**YOUR GOAL**
Starting at the first line of the data, print every line up to and including the one with "Expand replies with the double chevron", but no pictures.

**INPUT DATA**
==========

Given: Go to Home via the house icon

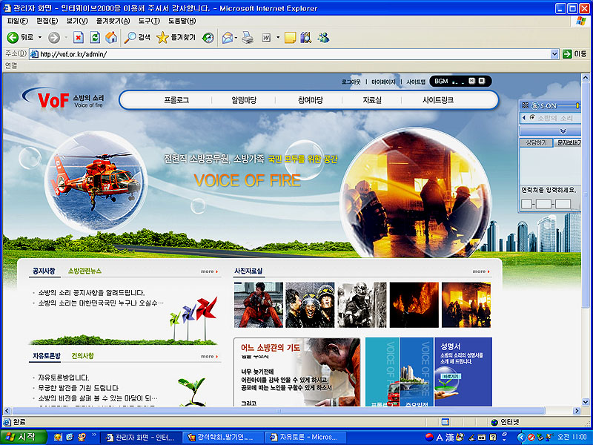Looking at the screenshot, I should point(111,38).
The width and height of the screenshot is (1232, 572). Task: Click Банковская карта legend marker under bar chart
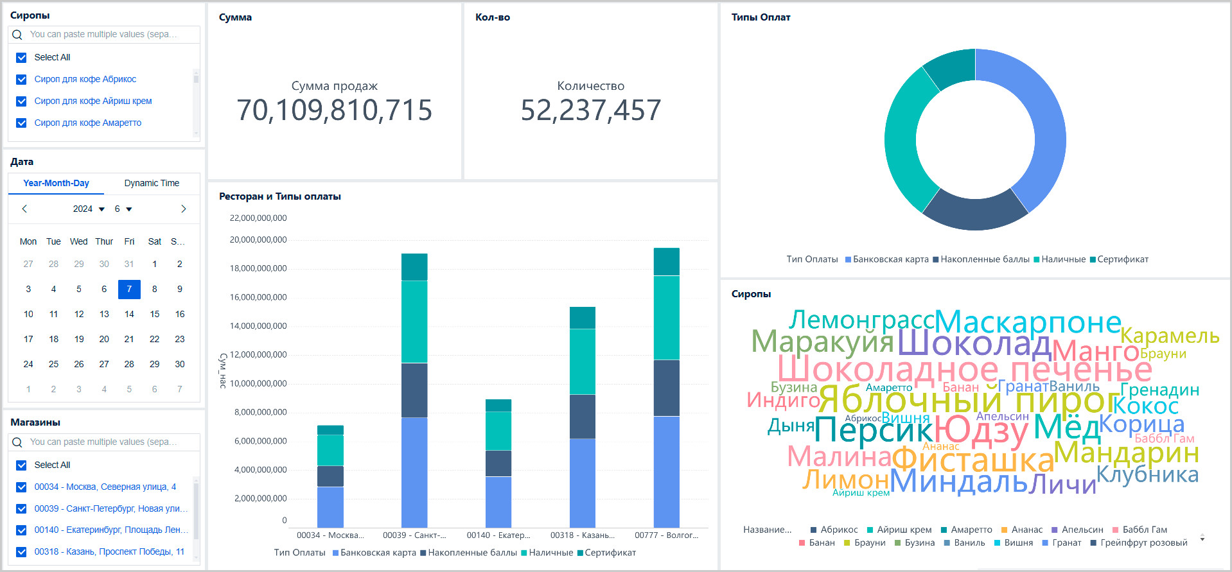(335, 553)
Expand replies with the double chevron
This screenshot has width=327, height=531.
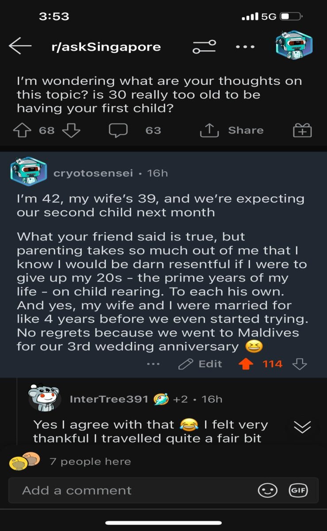click(x=302, y=427)
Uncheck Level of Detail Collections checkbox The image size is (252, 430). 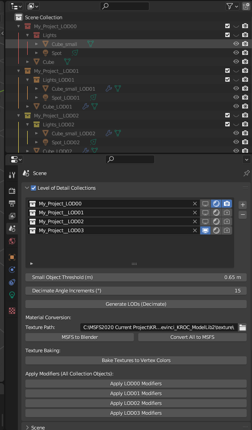(33, 188)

==========

**ANSWER TO THE PROBLEM**
Given: Go to Home via the house icon

Looking at the screenshot, I should point(111,38).
The width and height of the screenshot is (1232, 572). Task: Click Банковская карта legend marker under bar chart
(335, 553)
Expand replies with the double chevron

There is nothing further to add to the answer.